Walka o niepodległość – czas, start

Cypr był pod brytyjską kontrolą do drugiej połowy XX wieku. Wówczas nastąpił proces dekolonizacji, kiedy to europejskie imperia, takie jak Francja czy Wielka Brytania, stopniowo traciły swoje kolonie na całym świecie.

W 1952 roku miał miejsce Kryzys Sueski, który uwidocznił światu, że Imperium Brytyjskie nie jest tak silne, jakie było w przeszłości

1 kwietnia 1955 roku na Cyprze rozpoczęła się wojna o niepodległość przeciwko Brytyjczykom – miała ona charakter partyzancki i była napędzana przez nacjonalistyczną grupę Ethniki Organosis Kyprion Agoniston (EOKA), która nawoływała do przyłączenia wyspy do Grecji kontynentalnej. Walki trwały do 1959 roku, a ich efektem było powstanie niepodległej republiki konstytucyjnej. Ten rezultat nie gwarantował jednak trwałego pokoju ani sprawnego funkcjonowania nowej administracji.

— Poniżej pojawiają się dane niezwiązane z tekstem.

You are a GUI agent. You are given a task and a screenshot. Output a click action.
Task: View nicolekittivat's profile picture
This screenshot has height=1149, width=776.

Wadliwa konstytucja – zarzewie konfliktu pomiędzy dwoma częściami

Nowa forma państwa cypryjskiego oraz jego aparat administracyjny zostały ukształtowane w wyniku porozumień zawartych pomiędzy Grecją, Turcją a Wielką Brytanią podczas konferencji w Zurychu i Londynie na przełomie lat 50′ i 60′. Efektem tych rozmów była konstytucja, która miała zaspokoić interesy obu grup etnicznych zamieszkujących wyspę. Zgodnie z jej postanowieniami, na czele republiki miał stanąć prezydent wybierany przez Greków cypryjskich oraz wiceprezydent wybierany przez społeczność turecko-cypryjską. Obaj posiadali prawo weta wobec ustaw, co szybko doprowadziło do kryzysu konstytucyjnego i eskalacji napięć.

Krwawe Święta

Zaledwie trzy lata po ogłoszeniu niepodległości, prezydent Makarios zaproponował reformę konstytucji. Miała ona na celu ograniczenie praw tureckiej mniejszości w administracji publicznej. To wywołało gwałtowny sprzeciw i eskalację konfliktu, która doprowadziła w grudniu 1963 roku do brutalnych starć. Wydarzenia te są znane dziś jako „Krwawe Święta”.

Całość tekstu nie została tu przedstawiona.